Intervention de Marcel Deneux

Réunion du 11 avril 2014 à 9h30
Agriculture alimentation et forêt — Articles additionnels après l'article 4

Photo de Marcel DeneuxMarcel Deneux :

Cet amendement tend à préciser la réglementation en vigueur, afin d’éviter des dérives que l’on déplore aujourd’hui. Il s’agit d’insérer la phrase suivante dans le code rural et de la pêche maritime : « Le bailleur ne peut notamment subordonner la conclusion du bail ou son renouvellement à la souscription par le preneur d’un engagement contractuel de fourniture de biens ou de service ou de commercialisation des produits de l’exploitation. »

Si ces pratiques sont illégales, elles n’en ont pas moins cours. Par principe, le fermage ne peut comprendre, en sus du prix calculé, aucune stipulation en matière de services. Je songe par exemple à la Champagne. Il est fréquent que des maisons de champagne, donc des négociants, louent à des exploitants les vignes leur appartenant, à la condition que ces derniers s’engagent à leur vendre leur production pendant la durée du bail. En outre, il est courant que cet engagement de vente porte sur la récolte d’une surface représentant plusieurs fois la terre donnée en location. Ainsi, la conclusion d’un bail de dix-huit ans sur un hectare peut être conditionnée à l’engagement par le preneur de vendre, pendant la même période, la récolte de cinq hectares de vigne, dont quatre qu’il exploite par d’autres biais.
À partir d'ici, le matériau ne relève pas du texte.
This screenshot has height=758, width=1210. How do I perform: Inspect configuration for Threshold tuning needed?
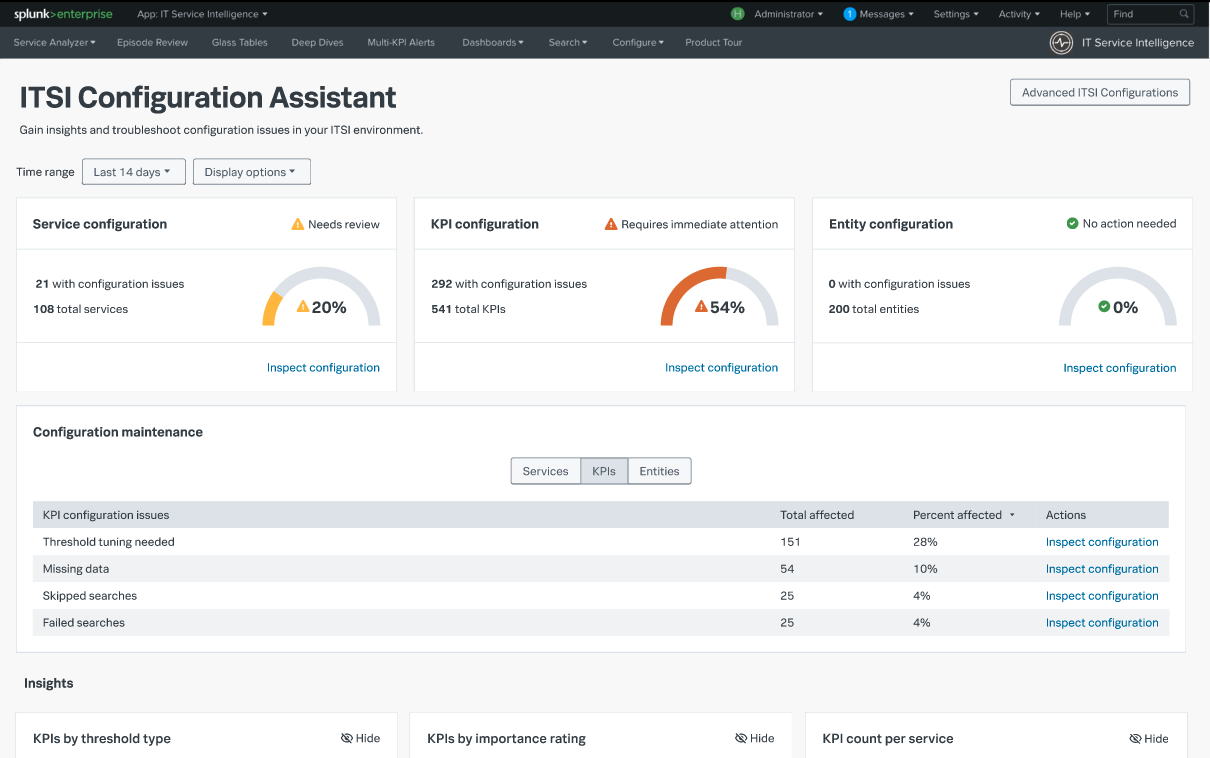[x=1102, y=541]
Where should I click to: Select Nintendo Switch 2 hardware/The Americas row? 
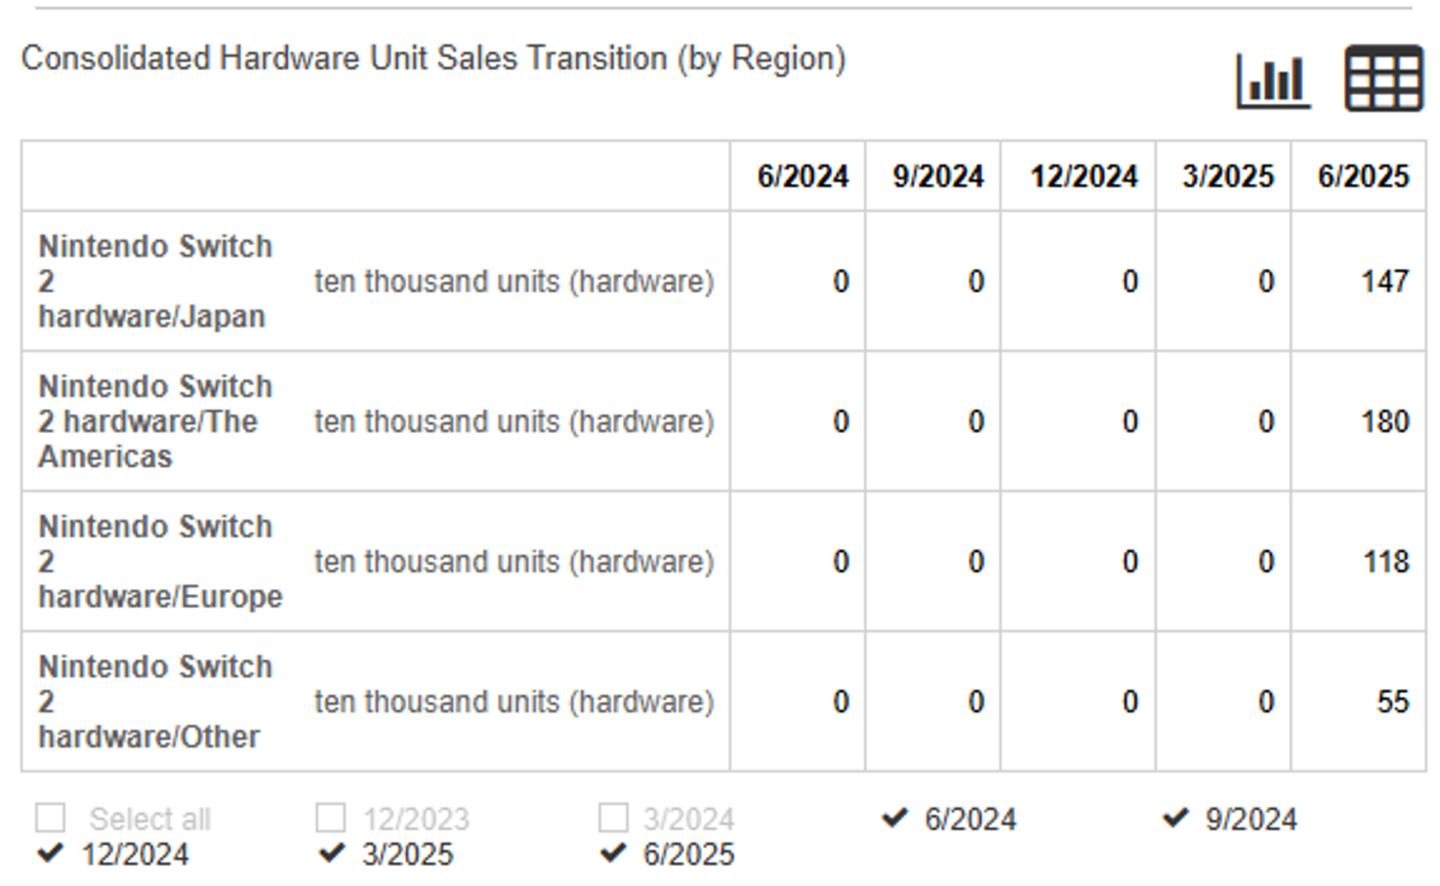(x=155, y=421)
Cette obligation va beaucoup plus loin que la livraison en nature du fermage ou du métayage, autorisée par les dispositions du statut. Elle porte atteinte à la liberté économique du preneur, étant donné qu’elle l’empêche, pendant toute la durée du bail, de choisir d’autres modes de valorisation de sa production. En contrepartie de la signature du bail, le preneur doit abdiquer le droit, appartenant à tout exploitant agricole, de transformer lui-même sa production pour en tirer une meilleure rentabilité.

Cette pratique induit donc un effet pervers, en incitant des négociants désireux de sécuriser leurs approvisionnements à capter la propriété foncière à des prix élevés qui la rendent progressivement inaccessible aux exploitants.

Dans le but de mettre fin à ces dérives, cet amendement tend à compléter l’article L. 411–12 du code rural et de la pêche maritime en prévoyant expressément l’interdiction, pour le bailleur, de subordonner la conclusion du bail ou son renouvellement à la souscription, par le preneur, d’un engagement contractuel de fourniture de biens, de service ou de commercialisation des produits de ladite exploitation.